> [EXERCISE]
Pictures aside, repeat every entry exactly.

[[ MATERIAL FOR THIS EXERCISE, beginning ]]

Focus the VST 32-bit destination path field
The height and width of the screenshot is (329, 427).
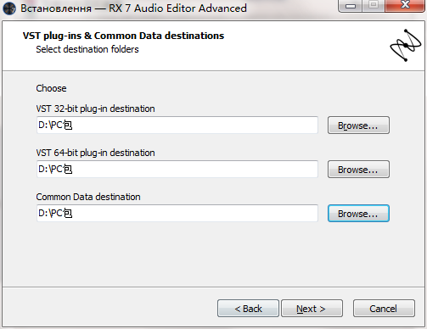[x=177, y=125]
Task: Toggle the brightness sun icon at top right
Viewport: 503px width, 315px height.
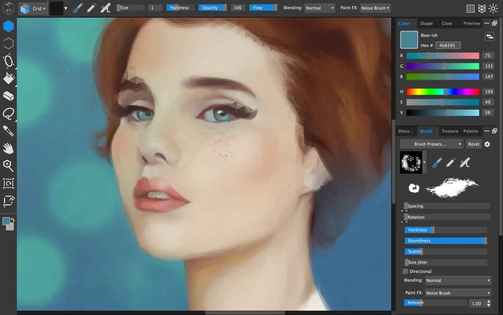Action: coord(493,8)
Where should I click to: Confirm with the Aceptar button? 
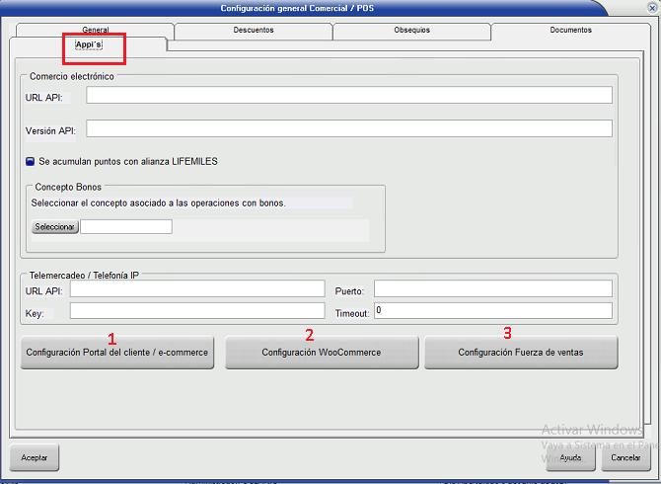click(x=35, y=458)
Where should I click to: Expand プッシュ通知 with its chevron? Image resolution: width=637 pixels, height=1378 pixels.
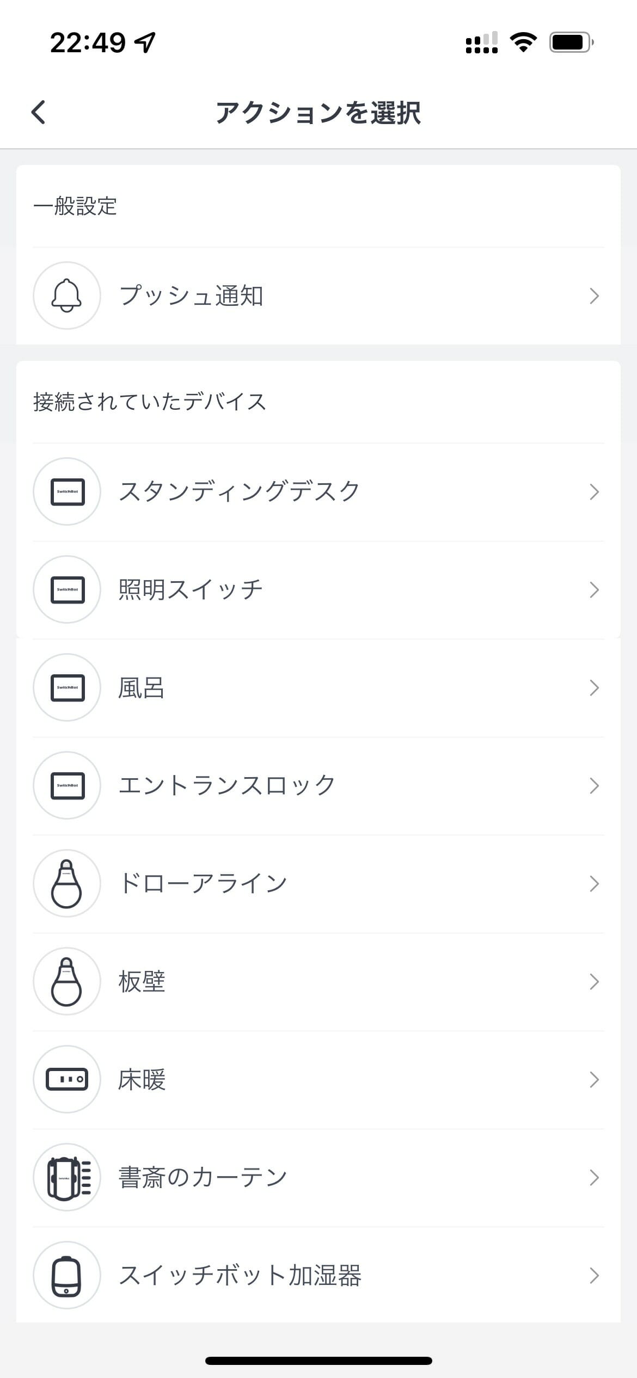[594, 296]
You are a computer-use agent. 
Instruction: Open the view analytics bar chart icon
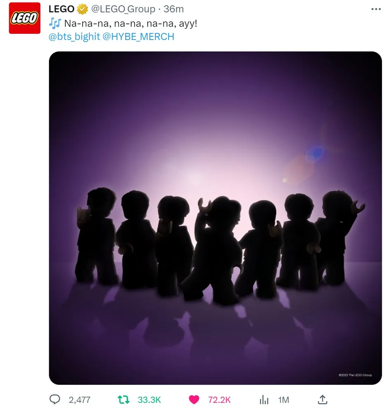coord(264,400)
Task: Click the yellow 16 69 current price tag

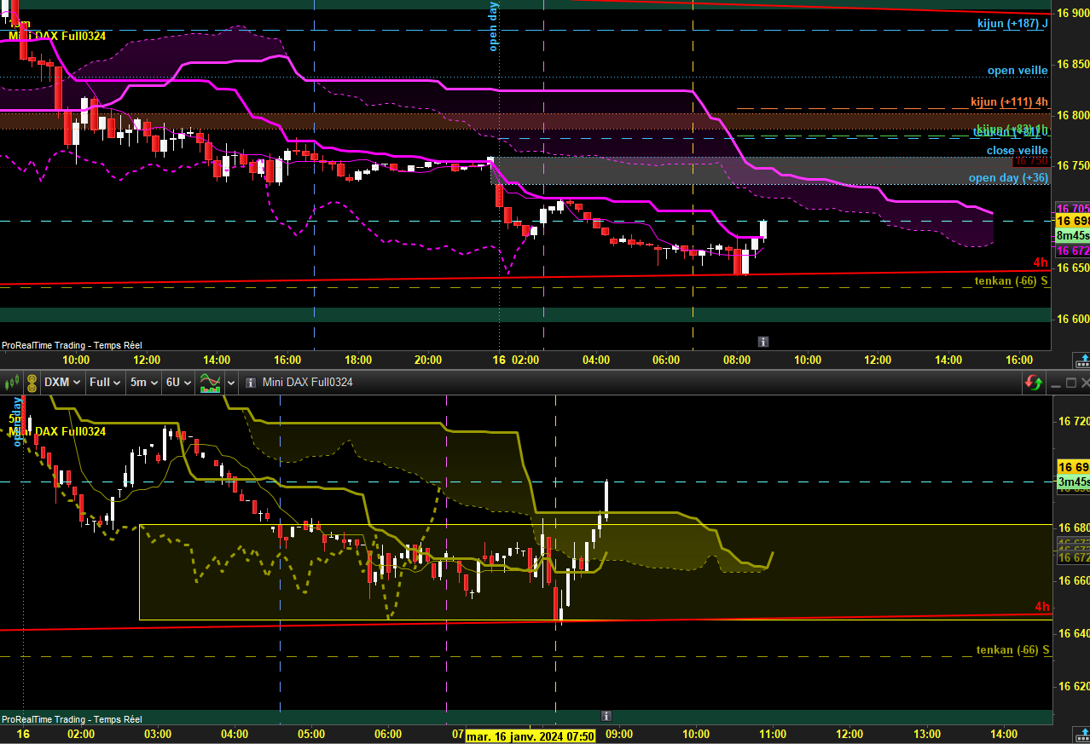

[[ MATERIAL FOR THIS EXERCISE, end ]]

> [REPLY]
Focus the VST 32-bit destination path field
The height and width of the screenshot is (329, 427).
[x=177, y=125]
Task: Toggle the brightness sun icon at top right
Viewport: 503px width, 315px height.
Action: coord(493,8)
Where should I click to: Confirm with the Aceptar button? 
click(x=35, y=458)
Where should I click to: Expand プッシュ通知 with its chevron? Image resolution: width=637 pixels, height=1378 pixels.
[594, 296]
You are a computer-use agent. 
Instruction: Open the view analytics bar chart icon
coord(264,400)
Task: Click the yellow 16 69 current price tag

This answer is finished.